- **Exercise prompt**: The lines below, from the one holding "The width and height of the screenshot is (828, 466)." through the one holding "This screenshot has height=848, width=1588.", are to be restated word for word, with all images left out.

Items from a data source
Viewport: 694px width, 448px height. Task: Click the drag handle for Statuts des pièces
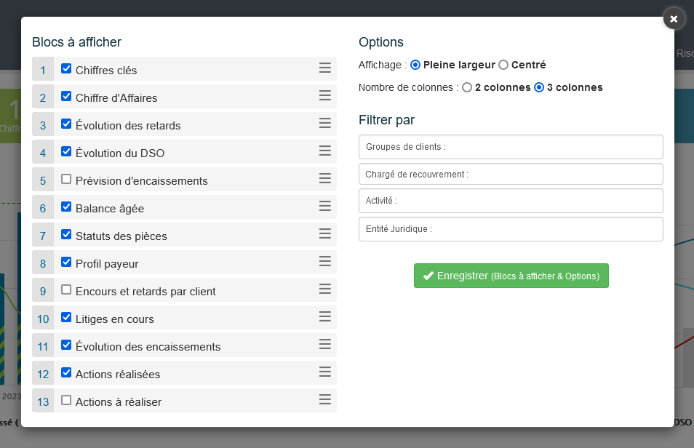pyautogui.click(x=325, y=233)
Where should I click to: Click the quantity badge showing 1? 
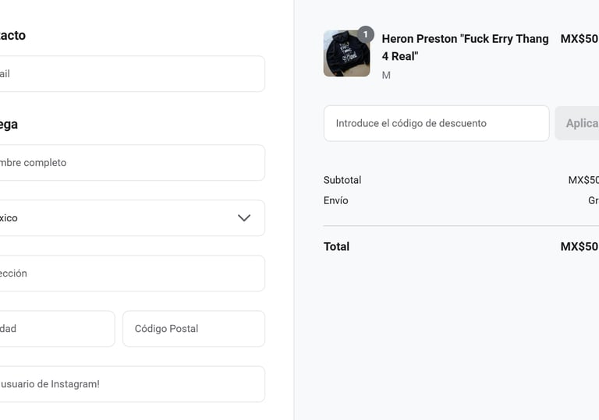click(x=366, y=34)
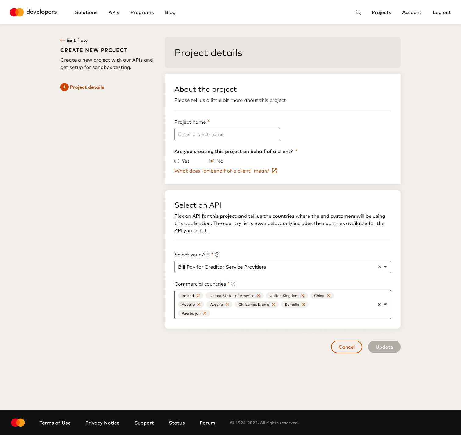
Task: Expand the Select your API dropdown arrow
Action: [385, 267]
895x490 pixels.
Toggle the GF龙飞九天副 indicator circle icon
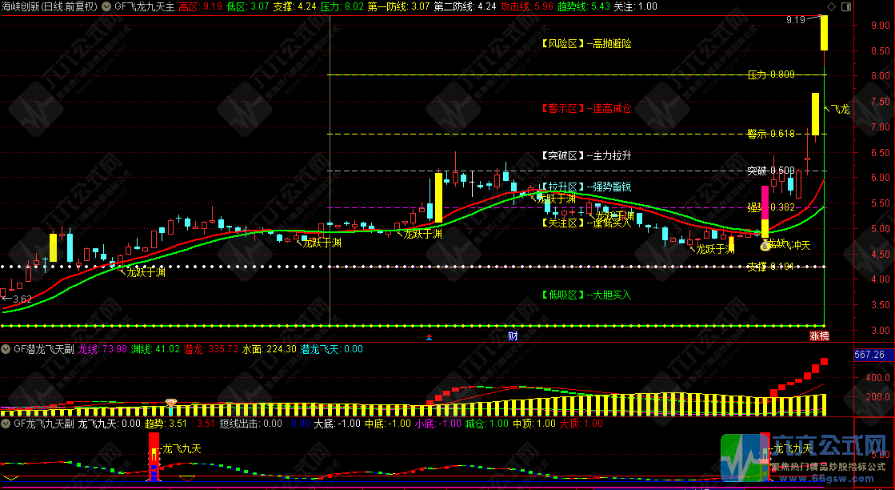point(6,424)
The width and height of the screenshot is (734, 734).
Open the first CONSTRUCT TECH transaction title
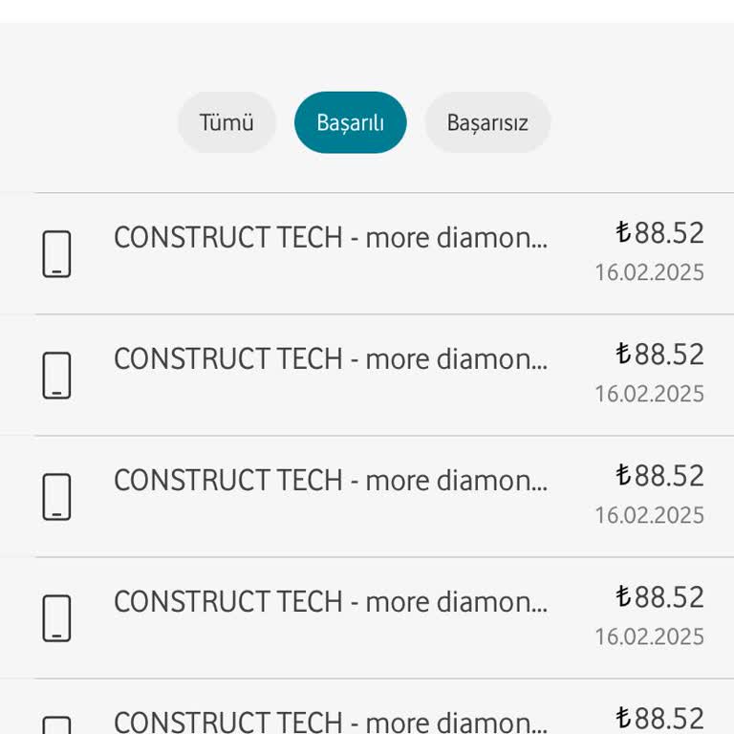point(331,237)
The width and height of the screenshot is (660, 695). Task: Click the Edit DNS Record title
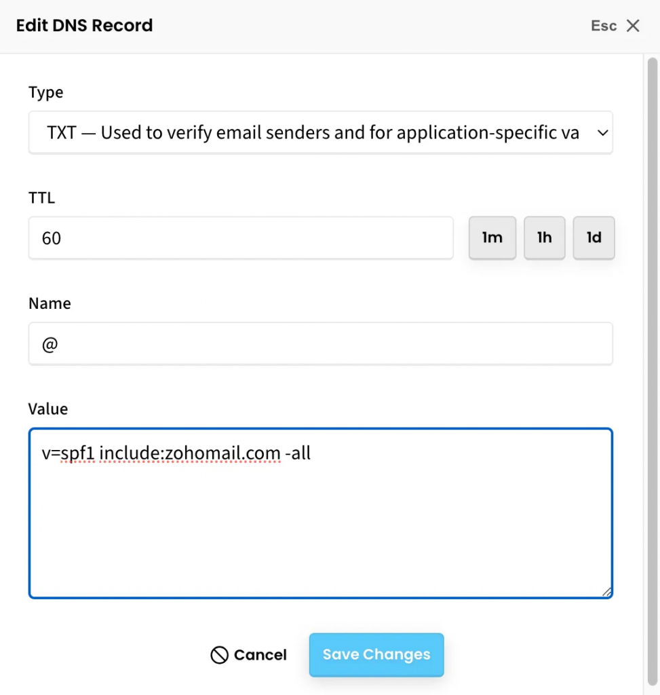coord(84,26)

* * *

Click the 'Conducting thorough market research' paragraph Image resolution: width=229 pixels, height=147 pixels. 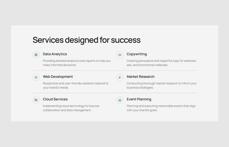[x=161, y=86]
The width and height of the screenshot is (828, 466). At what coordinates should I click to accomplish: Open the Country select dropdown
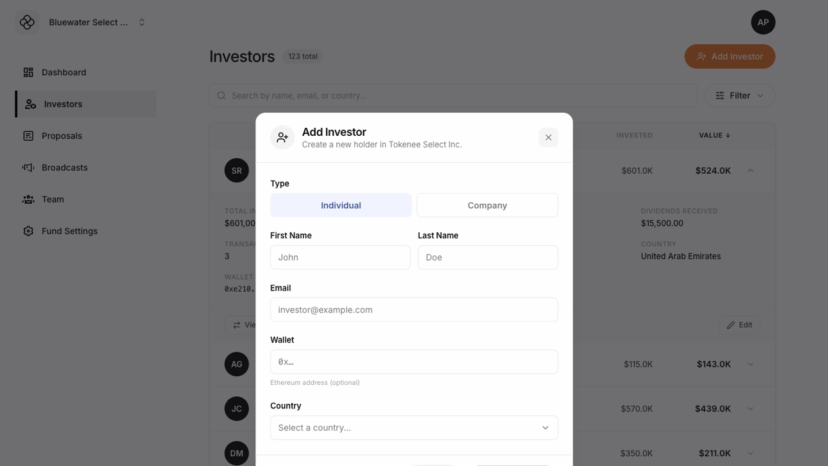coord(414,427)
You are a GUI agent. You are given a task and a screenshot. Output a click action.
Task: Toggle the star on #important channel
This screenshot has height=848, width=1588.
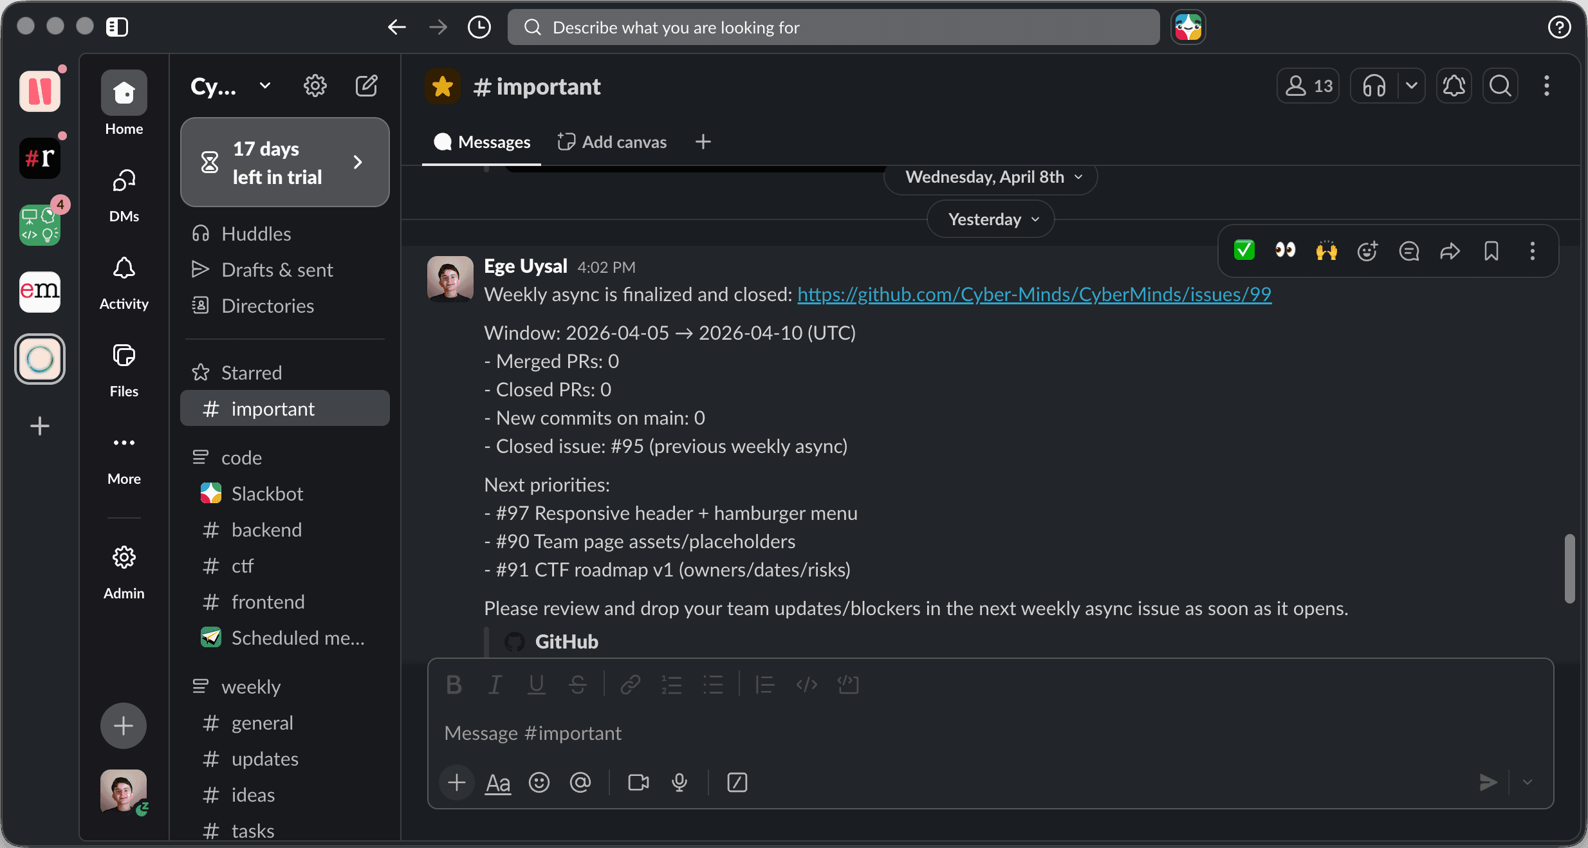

---

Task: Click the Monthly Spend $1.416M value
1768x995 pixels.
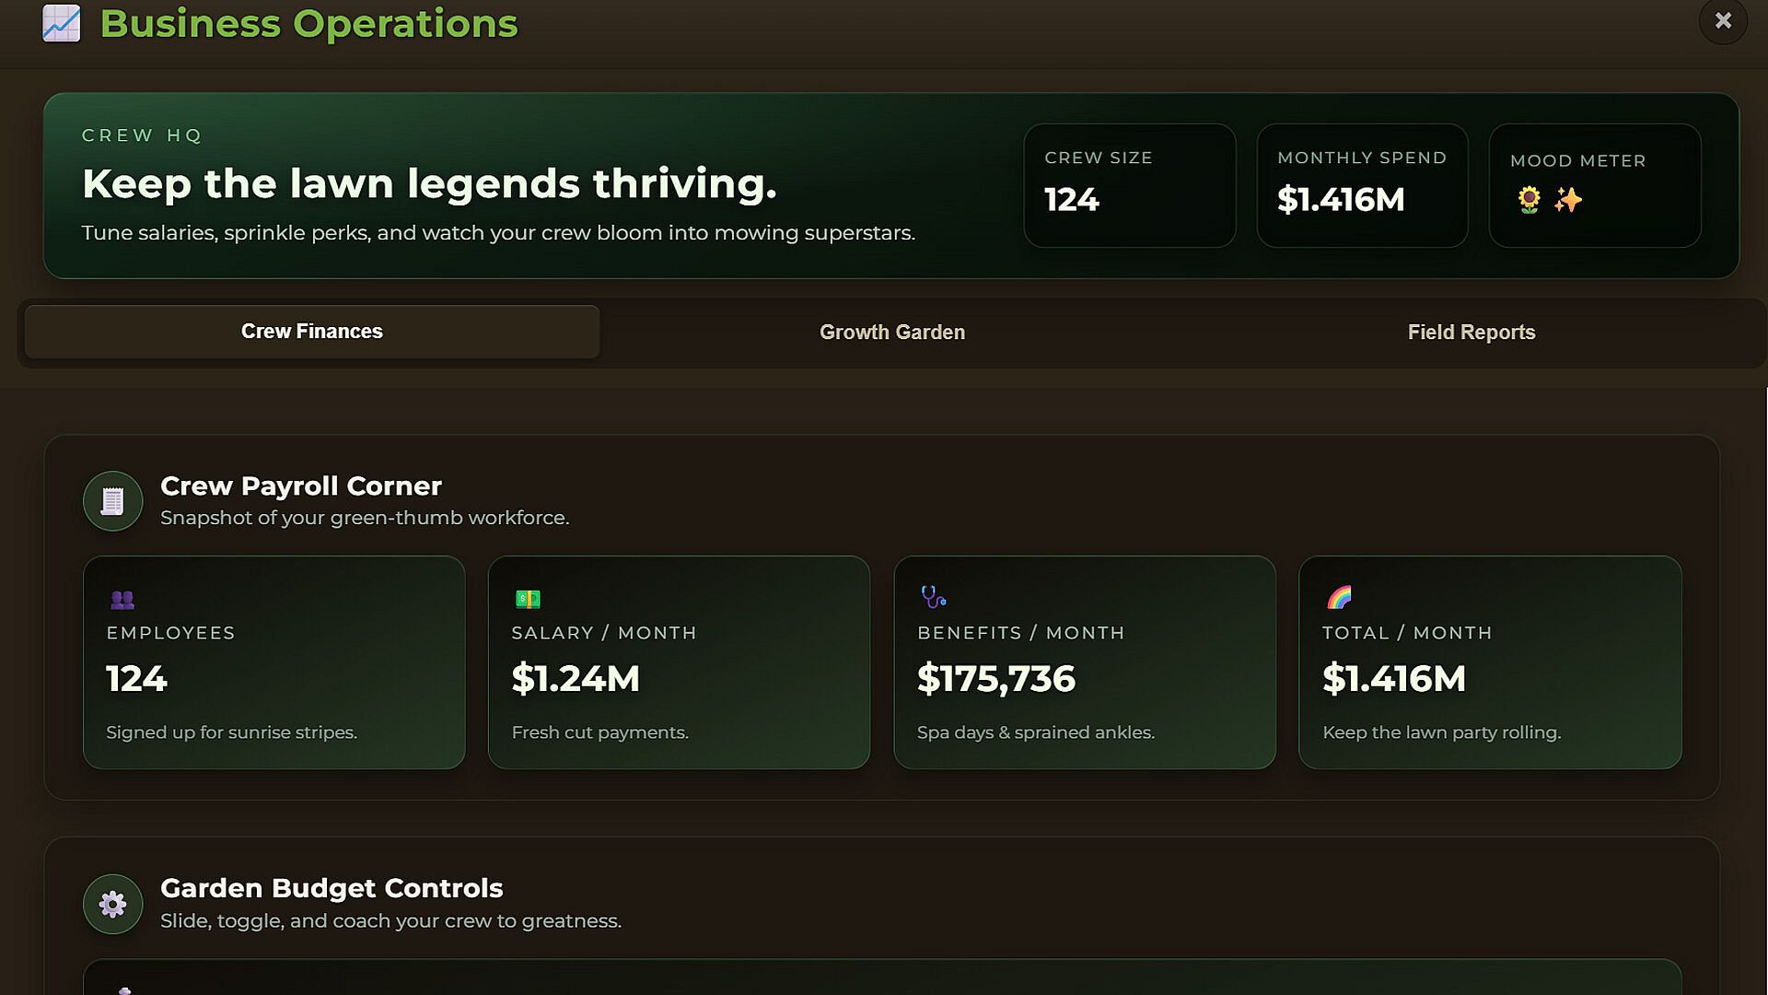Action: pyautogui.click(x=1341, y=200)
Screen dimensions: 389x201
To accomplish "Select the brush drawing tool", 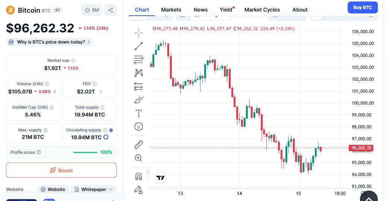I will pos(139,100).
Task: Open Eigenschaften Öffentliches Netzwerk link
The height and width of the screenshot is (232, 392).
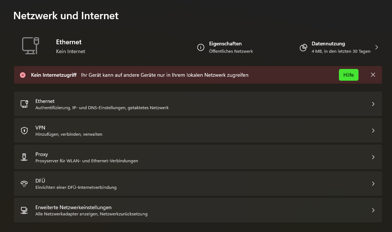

- **Expected output**:
The width and height of the screenshot is (828, 466). At what coordinates should I click to accomplish: Open the Country select dropdown
coord(414,427)
You are a GUI agent. You are given a task and a screenshot. Output a click action.
Task: Toggle the star on #important channel
This screenshot has height=848, width=1588.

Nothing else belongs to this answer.